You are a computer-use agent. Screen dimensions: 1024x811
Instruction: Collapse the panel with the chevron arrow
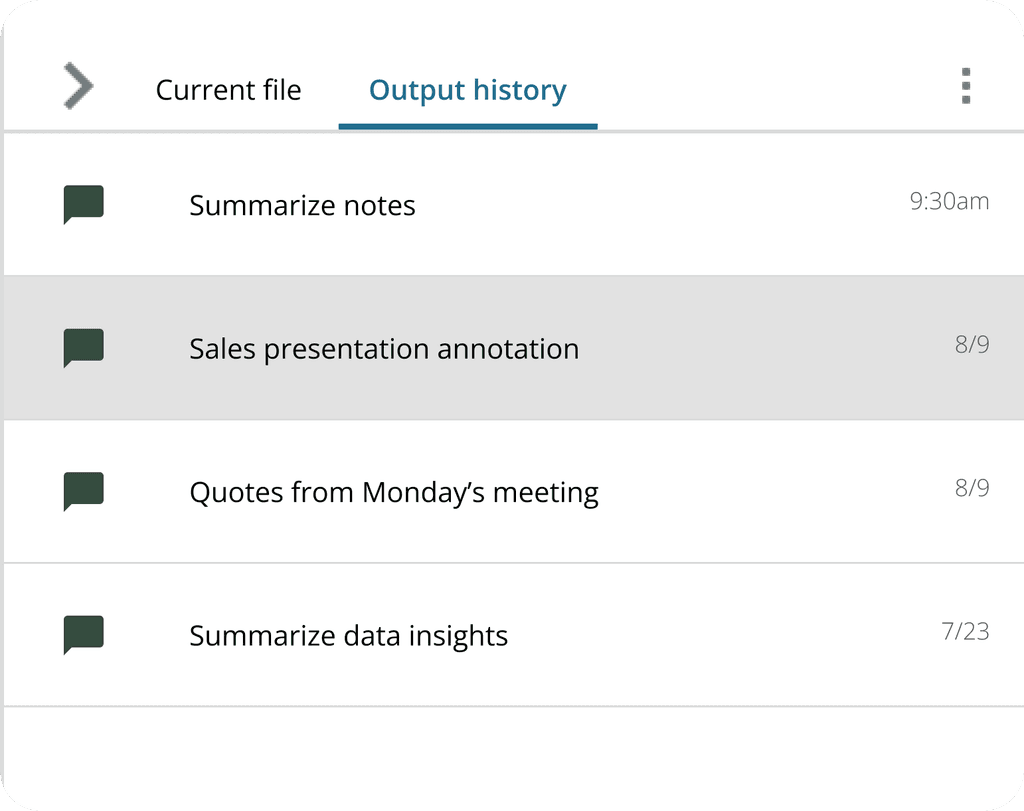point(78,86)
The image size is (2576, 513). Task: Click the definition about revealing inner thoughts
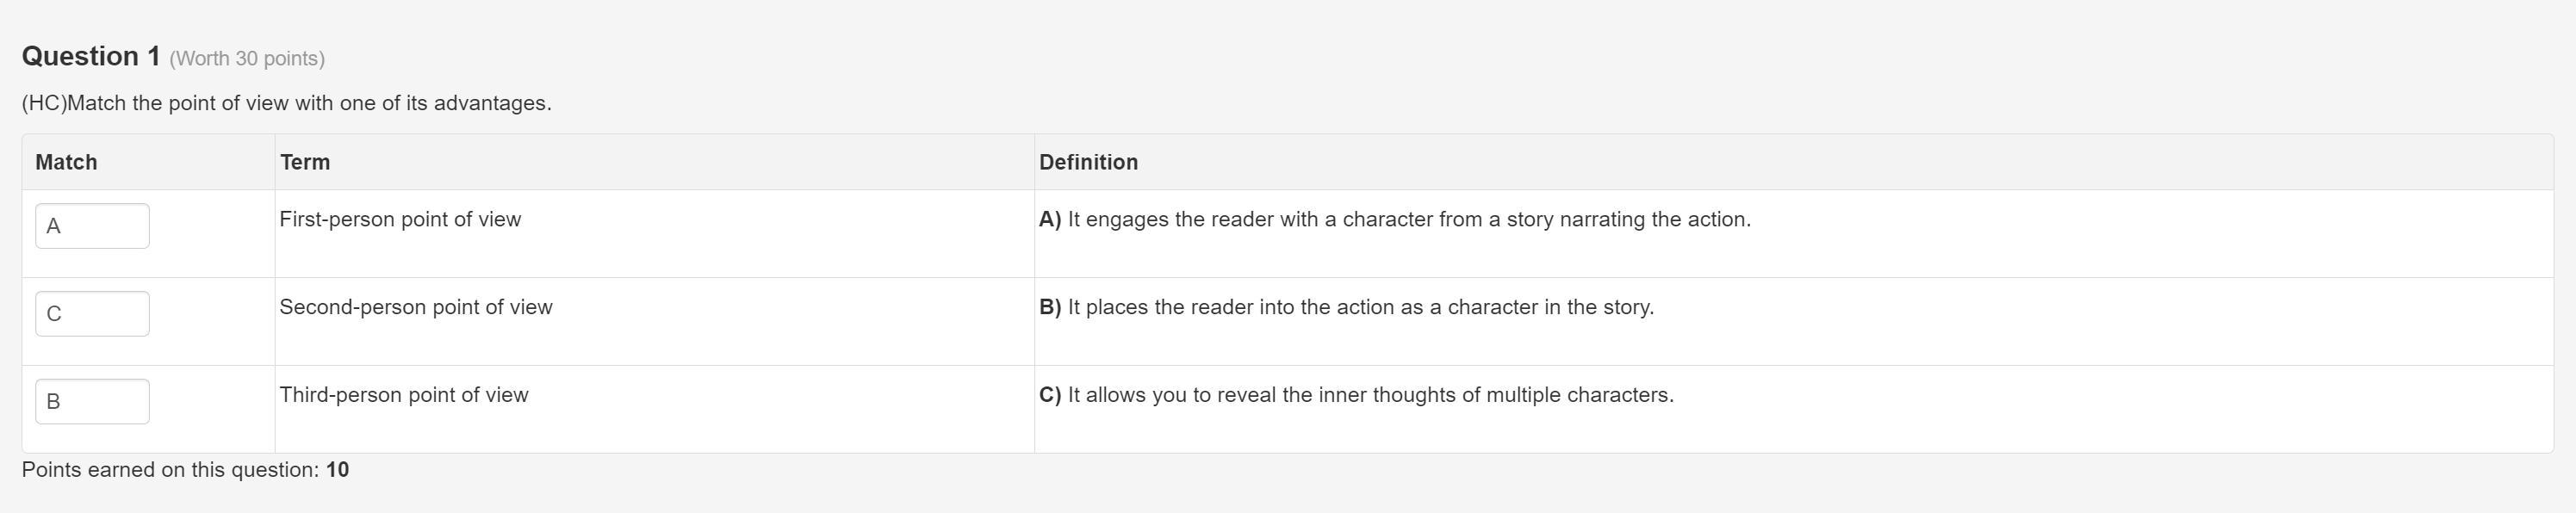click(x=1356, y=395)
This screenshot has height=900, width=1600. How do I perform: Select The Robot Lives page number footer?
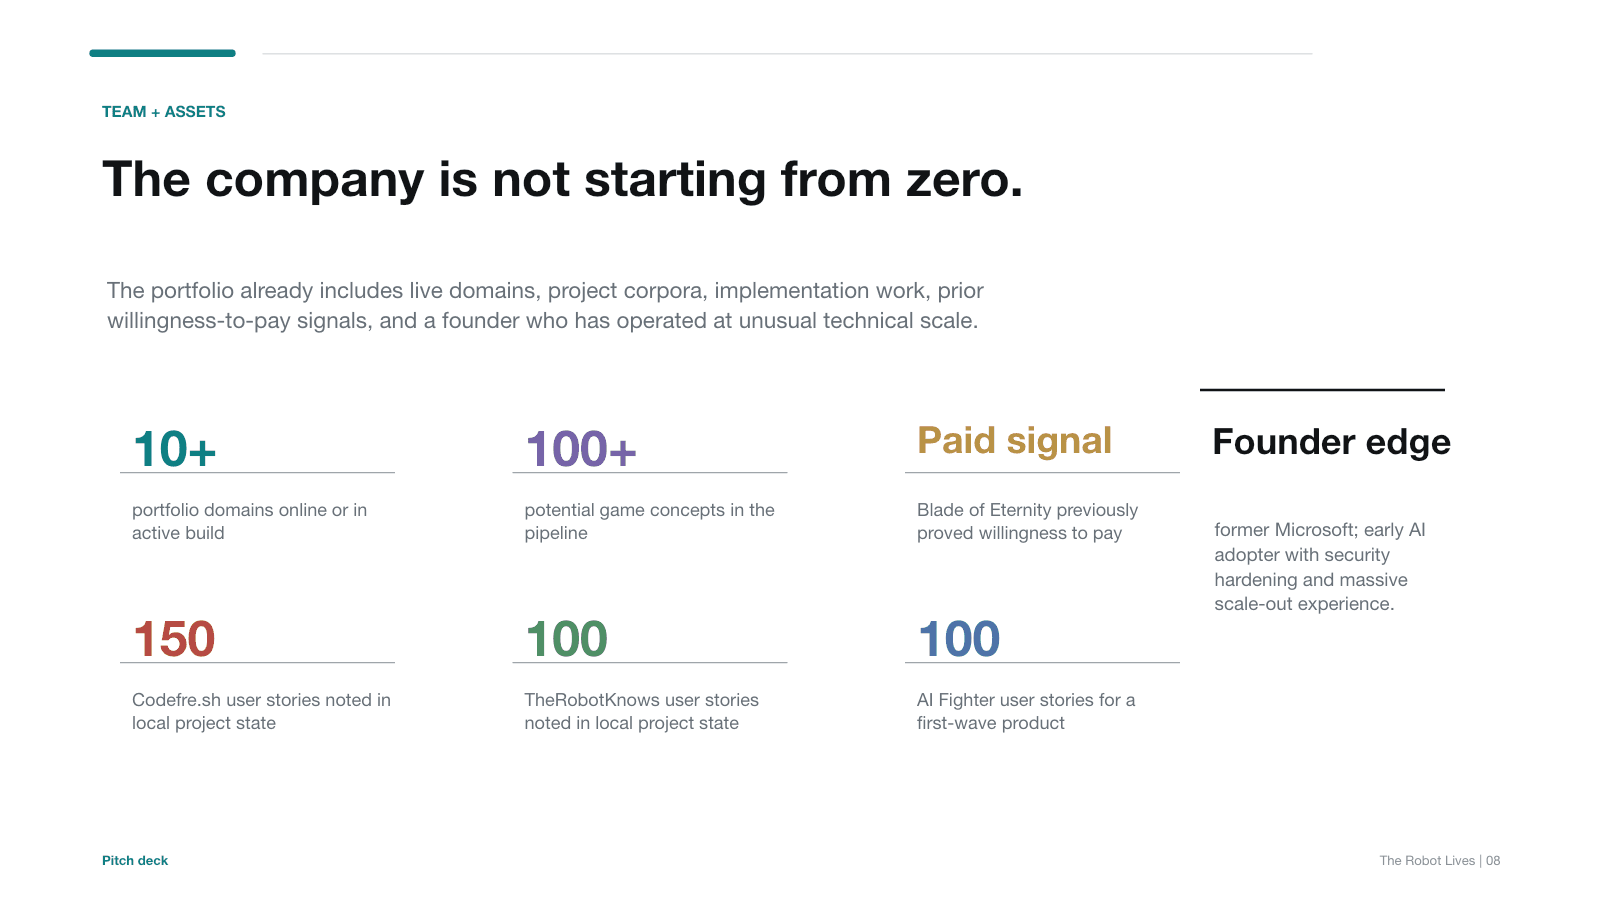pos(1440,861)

▬▬▬▬▬▬▬▬▬▬

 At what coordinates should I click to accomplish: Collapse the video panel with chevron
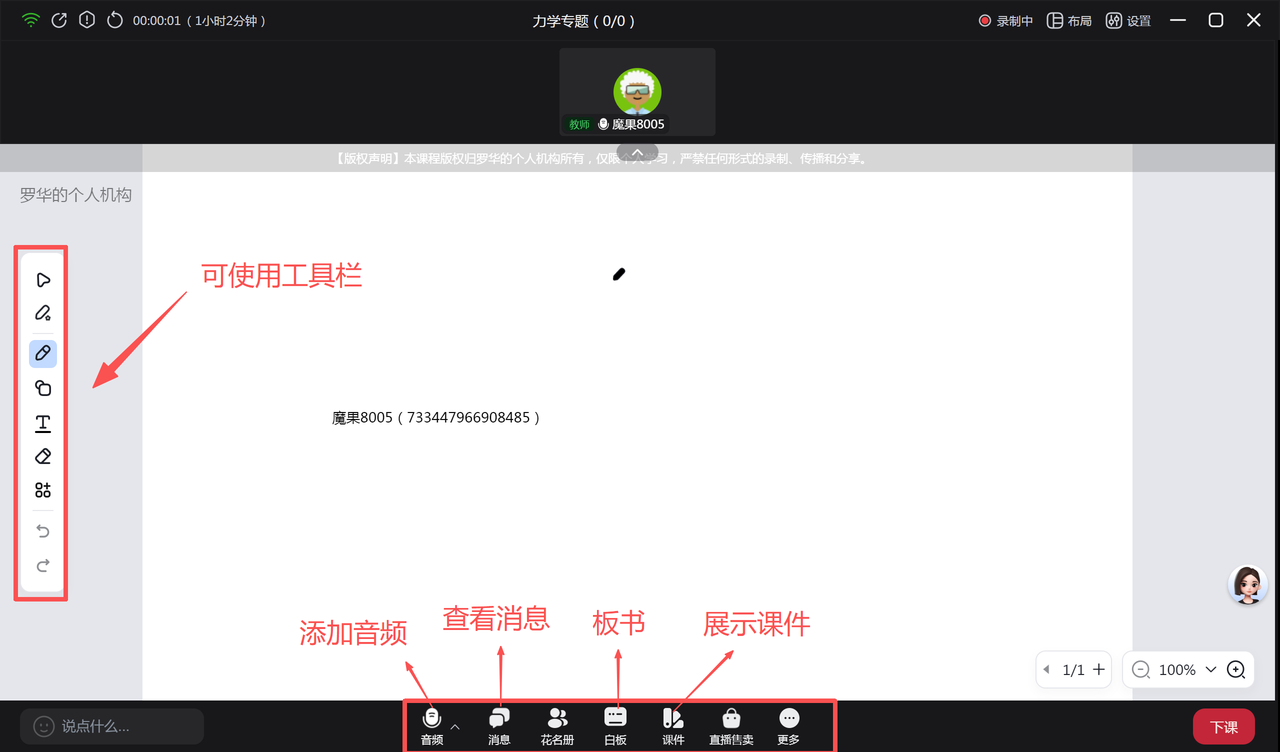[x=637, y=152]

▬▬▬▬▬▬▬▬▬▬

> Aim: Tally the lines in the rows above that contain the string "Collapse", matching case exactly. Give only the number.

> Written answer: 2